* **Source document**:
------

The core mechanisms for deposits, transfers, and settlements were analyzed:

• Deposit mechanism is secure - assets locked in Ports until bridged

• Cross-chain execution uses proper nonces and gas limits to prevent replays

• Fallback design protects users if settlements fail, allowing for retries

• Withdrawals release assets from Ports to recipients upon finalization

• Settlements limit asset discrepancies via atomic operations

• Mechanisms provide correctness guarantees even during network failures

• Sufficient validation on methods to prevent input errors

• Edge cases considered around settlement finality, fallback expiration, and more

Risk Analysis

• Minimal centralization risks - agents are decentralized and executor logic is modular

• No elevated privileges or special roles in the core contracts

• Economic incentives align - senders pay fees while fallbacks reimburse gas

• Failure modes considered - allows for retries and redemption during outages

• Key personnel risk somewhat mitigated given open source nature

• Potential liquidation risks if collateral seized during settlement is insufficient

Code Quality

• Code is well-structured and modular with logical separations

• Follows best practices like Checks-Effects-Interactions pattern

• Extensive natspec documentation on core interfaces

• Detailed comments explain the rationale behind core mechanisms

• Proper validation of inputs and return values from calls

• Lack of comprehensive test coverage is the main deficiency

Overall, Ulysses demonstrates strong architecture, mechanisms, and code quality, with some areas for improvement around tests and docs. The design minimizes centralization risks. Core risks stem from reimbursement ratios and settlement finality guarantees.

Time spent:

30 hours

------

* **Provided data**:
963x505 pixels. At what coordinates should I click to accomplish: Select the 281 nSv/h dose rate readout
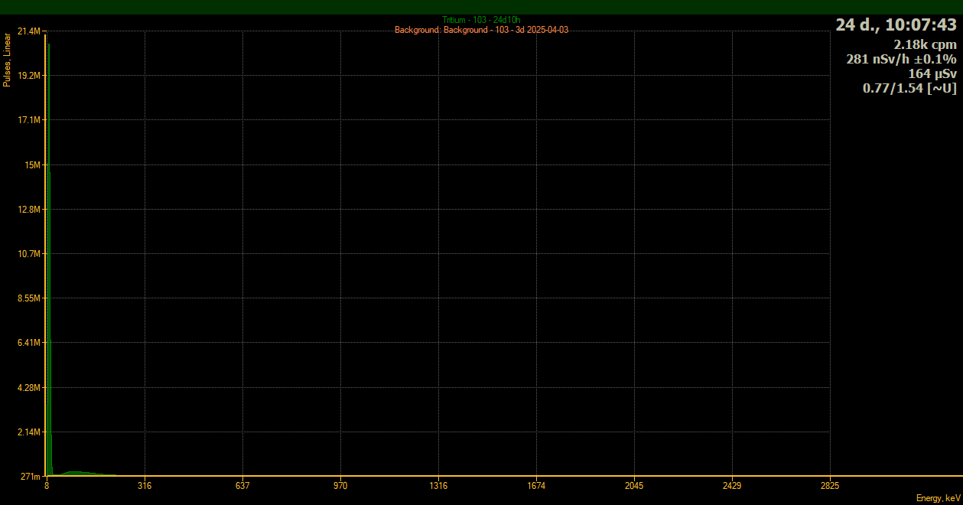point(901,59)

------

* **Stated goal A**: List every bullet point that appears under the "Risk Analysis" heading in the Ulysses review.
* **Stated goal B**: Please output the portion of the Ulysses review between "Overall, Ulysses demonstrates" and "settlement finality guarantees.", inclusive, with no changes.

* **Correct response A**:
• Minimal centralization risks - agents are decentralized and executor logic is modular
• No elevated privileges or special roles in the core contracts
• Economic incentives align - senders pay fees while fallbacks reimburse gas
• Failure modes considered - allows for retries and redemption during outages
• Key personnel risk somewhat mitigated given open source nature
• Potential liquidation risks if collateral seized during settlement is insufficient

* **Correct response B**:
Overall, Ulysses demonstrates strong architecture, mechanisms, and code quality, with some areas for improvement around tests and docs. The design minimizes centralization risks. Core risks stem from reimbursement ratios and settlement finality guarantees.